If that makes it sound like Station Eleven is depressing or difficult to get through, you’ll probably be surprised to learn that’s not the case at all.
While the series does contain sequences showing overworked hospital workers, overcrowded emergency rooms, and people coughing underneath surgical masks, Station Eleven uses those moments sparingly and rarely returns to them after its opening episode. Consequently, the series finds the room to be whimsical, joyful, and delightfully weird over the course of its 10 episodes.
Whether it be a character reciting Bill Pullman’s speech from Independence Day or one survivor putting on a clown wig they find in an abandoned home, Station Eleven is filled with moments of humor and levity. Altogether, they help make the series an enjoyable and entertaining ride, even when it attempts — often successfully — to pull at your heartstrings and make you reach for the closest box of tissues.
The limited series was adapted by showrunner Patrick Somerville, a writer whose previous credits include episodes of HBO’s The Leftovers. It’s his work on that show that feels the closest to what he’s done with Station Eleven. Both shows buck traditional narrative structure at nearly every turn, not only jumping between perspectives but often dedicating entire episodes to the backstories and emotional journeys of single characters.

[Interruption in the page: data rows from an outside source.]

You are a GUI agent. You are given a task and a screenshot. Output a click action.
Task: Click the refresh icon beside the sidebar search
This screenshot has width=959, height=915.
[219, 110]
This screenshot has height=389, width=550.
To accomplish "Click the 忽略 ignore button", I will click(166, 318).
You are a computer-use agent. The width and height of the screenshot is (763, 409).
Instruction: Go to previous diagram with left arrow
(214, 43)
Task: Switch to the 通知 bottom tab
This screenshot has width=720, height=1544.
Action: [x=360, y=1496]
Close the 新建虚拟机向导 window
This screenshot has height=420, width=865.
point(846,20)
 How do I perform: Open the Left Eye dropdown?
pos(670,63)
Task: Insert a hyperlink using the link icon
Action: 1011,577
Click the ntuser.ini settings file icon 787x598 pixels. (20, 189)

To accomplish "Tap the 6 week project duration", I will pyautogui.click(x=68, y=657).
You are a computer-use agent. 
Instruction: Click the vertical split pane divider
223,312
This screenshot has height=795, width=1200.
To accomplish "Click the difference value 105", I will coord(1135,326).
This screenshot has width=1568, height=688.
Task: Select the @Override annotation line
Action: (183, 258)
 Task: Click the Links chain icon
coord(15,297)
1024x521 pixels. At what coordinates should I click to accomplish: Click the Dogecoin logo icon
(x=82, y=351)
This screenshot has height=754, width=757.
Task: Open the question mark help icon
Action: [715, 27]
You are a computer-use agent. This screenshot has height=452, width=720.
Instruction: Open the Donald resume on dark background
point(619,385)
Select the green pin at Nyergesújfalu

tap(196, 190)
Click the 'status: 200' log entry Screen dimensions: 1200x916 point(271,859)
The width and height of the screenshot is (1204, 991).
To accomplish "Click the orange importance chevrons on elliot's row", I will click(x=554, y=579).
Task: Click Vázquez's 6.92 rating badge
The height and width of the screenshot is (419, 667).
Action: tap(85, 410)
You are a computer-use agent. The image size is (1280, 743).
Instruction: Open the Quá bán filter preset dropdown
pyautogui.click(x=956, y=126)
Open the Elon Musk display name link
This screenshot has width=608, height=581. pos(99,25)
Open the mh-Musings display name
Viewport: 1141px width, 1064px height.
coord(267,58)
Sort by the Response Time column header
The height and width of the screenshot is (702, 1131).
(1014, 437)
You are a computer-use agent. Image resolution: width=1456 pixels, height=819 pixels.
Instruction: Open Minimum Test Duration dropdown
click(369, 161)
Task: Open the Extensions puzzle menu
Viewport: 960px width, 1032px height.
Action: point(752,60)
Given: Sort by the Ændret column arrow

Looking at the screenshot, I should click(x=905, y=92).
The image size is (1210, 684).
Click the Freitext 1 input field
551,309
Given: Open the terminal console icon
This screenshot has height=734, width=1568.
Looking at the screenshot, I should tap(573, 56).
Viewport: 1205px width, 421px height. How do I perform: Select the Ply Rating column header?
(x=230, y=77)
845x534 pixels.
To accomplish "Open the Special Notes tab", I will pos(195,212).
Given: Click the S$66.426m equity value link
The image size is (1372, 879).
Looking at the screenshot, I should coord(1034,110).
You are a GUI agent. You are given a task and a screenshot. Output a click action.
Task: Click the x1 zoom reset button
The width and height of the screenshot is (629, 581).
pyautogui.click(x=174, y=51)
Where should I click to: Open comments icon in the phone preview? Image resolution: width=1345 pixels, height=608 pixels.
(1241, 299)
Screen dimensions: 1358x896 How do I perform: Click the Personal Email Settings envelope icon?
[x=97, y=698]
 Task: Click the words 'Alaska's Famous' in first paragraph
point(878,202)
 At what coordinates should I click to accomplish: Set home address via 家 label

Like The Leftovers did in its second and third seasons, Station Eleven also presents viewers with a playful and uniquely weird take on an undeniably tragic situation. While that kind of tonal balance is a difficult one to strike, Station Eleven succeeds in large part to the pitch-perfect work of its cast.
Mackenzie Davis, in particular, shines as Kirsten Raymond, a ruthless but loving survivor who has spent most of her post-pandemic life with the Traveling Symphony. A former child actor, Kirsten is haunted by both the profound losses she’s experienced in her past and the fear she has of losing anyone else she holds dear. The actor plays her character’s pain and occasionally childlike petulance with an honesty and vulnerability that’s nothing short of astonishing.
Hamish Patel similarly impresses as Jeevan, a normal guy who forms an unexpected and profound parental bond with the younger Kirsten (played by Matilda Lawler) in the early days of the show’s global catastrophe. Lori Petty, meanwhile, gives a standout supporting performance as Sarah, the Traveling Symphony’s conductor, and Danielle Deadwyler makes a lasting impact as Miranda Carroll, the author of a comic book that Davis’ Kirsten covets above all her other possessions.
Right now, the thought of watching another show about a pandemic ravaging the world might not seem like the most exciting of ideas, and no one could be blamed for choosing to wait to watch Station Eleven. But those who do commit to it will find themselves watching a series that’s less about the world ending and more about the ways in which we can choose to come together after it does.
“I remember damage,” Davis’ Kirsten says in one of the show’s early episodes. It’s both a line from Miranda’s comic book and a mantra for her — an acknowledgment and reminder of all the pain and loss she’s experienced. As the series goes on, Kirsten and the rest of the show’s characters embark on their own painful journeys into the past — remembering the damage.
However, when Station Eleven reaches its inevitable conclusion, the show is less concerned with rehashing the devastation of the past as it is highlighting the moments of kindness and empathy that brought its characters together in the first place. It’s a powerful narrative left turn, proving that, while the damage may be impossible to forget, it’s not the only thing we can choose to remember.
Station Eleven premieres December 16 on HBO Max.